VEGF₁₂₁b reduces tumour growth in nude mice bearing colon carcinoma tumours by reducing tumour vessel ingrowth. (A) LS174t human colon carcinoma cells were transfected with pcDNA₃-VEGF₁₂₁b or empty pcDNA3 plasmid and injected subcutaneously into nude mice and tumour growth was monitored over time. Over-expression of VEGF₁₂₁b resulted in a reduced tumour growth and contained less blood compared with control cells (inserted images). Scale bar=10 mm. (B) Immunohistochemistry staining of tumour sections for VEGFR-2 visualise microvessels (inserted images). Quantification of microvascular density showed significantly fewer blood vessels per unit area than control tumours. Each point represents the mean of 10 random analysed fields and six tumours per treatment were examined (^*P<0.05 unpaired t-test). (C) Cleaved caspase 3 staining of tumour sections (inserted images) showed no significant difference in apoptosis. (D, E) VEGF₁₂₁b has no effect on LS174t colon carcinoma growth in vitro. Over-expression of VEGF₁₂₁b in LS174t colon carcinoma cells had no effect on cell proliferation analysed by FACS (D). Addition of 1 nM VEGF₁₂₁b had no effect of cell number analysed by direct counting of cells over 48 h (E).

Figure 5

In vivo distribution of ¹²⁵I-VEGF₁₂₁b in tumour-bearing mice. Tumour-bearing mice received an intravenous injection of ¹²⁵I-VEGF₁₂₁b and 3D imaged using NanoSPECT/CT. (A–D) Time course for biodistribution of ¹²⁵I-VEGF₁₂₁b after tail vein injection using transverse sections. (E) Coronal. (F) Para-sagittal through the centre of the tumour. The tumour is circled and arrows indicate different organs. (G) Quantification uptake into different organs and tissues over time. Data expressed as % in tissue relative to the total injected dose, per gram of tissue.

Figure 6

VEGF₁₂₁b reduces hypoxia-induced retinal neovascularisation after single intraocular injection. The oxygen-induced retinopathy mouse model leads to neovascularisation induced by hypoxia. (A) Flat mounted mouse retinas with vessels visualised by isolectin staining.
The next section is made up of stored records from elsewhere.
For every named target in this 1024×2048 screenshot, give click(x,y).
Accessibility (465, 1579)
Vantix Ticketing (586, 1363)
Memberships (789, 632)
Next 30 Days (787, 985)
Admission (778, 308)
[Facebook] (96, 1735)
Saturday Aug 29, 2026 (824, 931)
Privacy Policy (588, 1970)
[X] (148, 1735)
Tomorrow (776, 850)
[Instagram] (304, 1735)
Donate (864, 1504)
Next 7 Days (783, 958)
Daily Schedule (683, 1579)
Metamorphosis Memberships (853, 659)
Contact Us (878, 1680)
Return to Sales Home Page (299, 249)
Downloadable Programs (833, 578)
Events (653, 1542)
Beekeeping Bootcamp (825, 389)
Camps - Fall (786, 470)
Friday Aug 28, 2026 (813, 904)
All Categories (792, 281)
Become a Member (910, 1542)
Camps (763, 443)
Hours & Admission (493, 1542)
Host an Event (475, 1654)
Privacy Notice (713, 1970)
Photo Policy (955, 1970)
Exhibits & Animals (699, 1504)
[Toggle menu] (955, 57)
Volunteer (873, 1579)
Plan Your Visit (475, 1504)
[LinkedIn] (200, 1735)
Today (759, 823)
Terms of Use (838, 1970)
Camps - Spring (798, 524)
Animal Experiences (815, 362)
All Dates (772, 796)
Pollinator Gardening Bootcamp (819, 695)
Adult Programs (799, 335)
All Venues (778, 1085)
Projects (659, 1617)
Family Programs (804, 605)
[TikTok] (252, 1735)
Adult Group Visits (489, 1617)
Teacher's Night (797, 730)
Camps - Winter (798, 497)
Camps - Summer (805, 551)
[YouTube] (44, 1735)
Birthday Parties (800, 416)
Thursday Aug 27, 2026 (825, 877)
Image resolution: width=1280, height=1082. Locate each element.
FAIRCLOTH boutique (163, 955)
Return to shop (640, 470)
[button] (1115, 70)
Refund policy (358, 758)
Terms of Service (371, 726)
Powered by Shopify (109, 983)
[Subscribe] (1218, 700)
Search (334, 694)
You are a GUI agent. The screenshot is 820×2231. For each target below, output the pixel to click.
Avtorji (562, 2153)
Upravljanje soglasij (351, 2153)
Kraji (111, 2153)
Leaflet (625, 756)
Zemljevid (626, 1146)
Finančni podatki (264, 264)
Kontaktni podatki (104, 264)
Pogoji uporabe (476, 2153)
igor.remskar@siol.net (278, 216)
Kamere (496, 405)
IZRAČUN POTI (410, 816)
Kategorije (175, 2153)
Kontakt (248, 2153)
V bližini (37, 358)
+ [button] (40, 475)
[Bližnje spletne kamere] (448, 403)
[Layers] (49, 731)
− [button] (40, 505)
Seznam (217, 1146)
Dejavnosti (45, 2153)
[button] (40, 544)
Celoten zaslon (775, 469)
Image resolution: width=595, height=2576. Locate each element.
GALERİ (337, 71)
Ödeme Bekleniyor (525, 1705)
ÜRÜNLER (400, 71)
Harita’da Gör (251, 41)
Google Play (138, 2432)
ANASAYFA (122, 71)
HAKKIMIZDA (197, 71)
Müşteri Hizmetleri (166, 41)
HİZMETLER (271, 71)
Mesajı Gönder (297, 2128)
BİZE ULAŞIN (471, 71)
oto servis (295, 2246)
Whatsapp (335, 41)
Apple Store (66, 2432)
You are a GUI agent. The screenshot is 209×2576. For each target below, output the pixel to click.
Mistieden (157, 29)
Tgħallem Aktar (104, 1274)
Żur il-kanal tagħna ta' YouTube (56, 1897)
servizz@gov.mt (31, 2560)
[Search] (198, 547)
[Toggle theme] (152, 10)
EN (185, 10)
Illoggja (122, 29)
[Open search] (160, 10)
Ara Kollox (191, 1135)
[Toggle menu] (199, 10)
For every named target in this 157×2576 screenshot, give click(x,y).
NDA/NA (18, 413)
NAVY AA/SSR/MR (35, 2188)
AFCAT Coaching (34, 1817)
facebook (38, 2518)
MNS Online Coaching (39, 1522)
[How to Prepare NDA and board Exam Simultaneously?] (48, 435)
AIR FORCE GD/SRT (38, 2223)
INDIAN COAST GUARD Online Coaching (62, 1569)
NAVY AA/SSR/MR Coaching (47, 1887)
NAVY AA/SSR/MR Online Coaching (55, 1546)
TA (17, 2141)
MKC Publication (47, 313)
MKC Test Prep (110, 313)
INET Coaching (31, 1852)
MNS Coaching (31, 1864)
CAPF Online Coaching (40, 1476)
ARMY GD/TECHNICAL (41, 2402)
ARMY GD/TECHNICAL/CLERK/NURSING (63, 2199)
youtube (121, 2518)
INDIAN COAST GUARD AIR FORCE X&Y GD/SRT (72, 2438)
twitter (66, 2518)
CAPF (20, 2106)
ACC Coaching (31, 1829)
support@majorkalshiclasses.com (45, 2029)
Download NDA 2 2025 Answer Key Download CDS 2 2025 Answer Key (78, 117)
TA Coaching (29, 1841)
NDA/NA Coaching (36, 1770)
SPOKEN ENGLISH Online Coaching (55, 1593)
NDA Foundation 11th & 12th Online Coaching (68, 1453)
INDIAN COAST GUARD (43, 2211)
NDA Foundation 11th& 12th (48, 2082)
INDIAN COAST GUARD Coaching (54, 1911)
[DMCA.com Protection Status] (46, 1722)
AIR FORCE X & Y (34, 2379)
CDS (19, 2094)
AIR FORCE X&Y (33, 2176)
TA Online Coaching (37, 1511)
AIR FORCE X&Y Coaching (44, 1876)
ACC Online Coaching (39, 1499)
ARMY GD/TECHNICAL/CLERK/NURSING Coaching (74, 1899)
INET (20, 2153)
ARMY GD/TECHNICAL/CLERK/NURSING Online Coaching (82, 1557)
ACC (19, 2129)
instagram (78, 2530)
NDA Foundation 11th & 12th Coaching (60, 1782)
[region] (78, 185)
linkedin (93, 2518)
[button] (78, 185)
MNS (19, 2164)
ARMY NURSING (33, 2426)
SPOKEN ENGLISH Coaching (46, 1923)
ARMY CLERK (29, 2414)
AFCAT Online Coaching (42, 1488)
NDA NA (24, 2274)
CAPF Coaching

Ischaemic and neovascularised areas are circled (i, ischaemic, n, neovascular and r, normal retinal vessels). Normal retinal vessels (vii) are slender compared to neovascular vessels (viii). (B) Quantification of neovascularisation, ischaemic and normal vessel growth compared to matched uninjected control eye (paired t-test, ^*P<0.05, ^**P<0.01). (C–E). Distribution of ischaemic, neovascular and normal vessel growth in injected retinas relative to uninjected eye showed that VEGF₁₂₁b reduced neovascularisation (C) and the ischaemic areas (D) leading to an increase in the revascularisation (E). (One-way ANOVA, Bonferroni post hoc test, ΔP<0.05, ΔΔP<0.01 compared to vehicle injected=0 ng).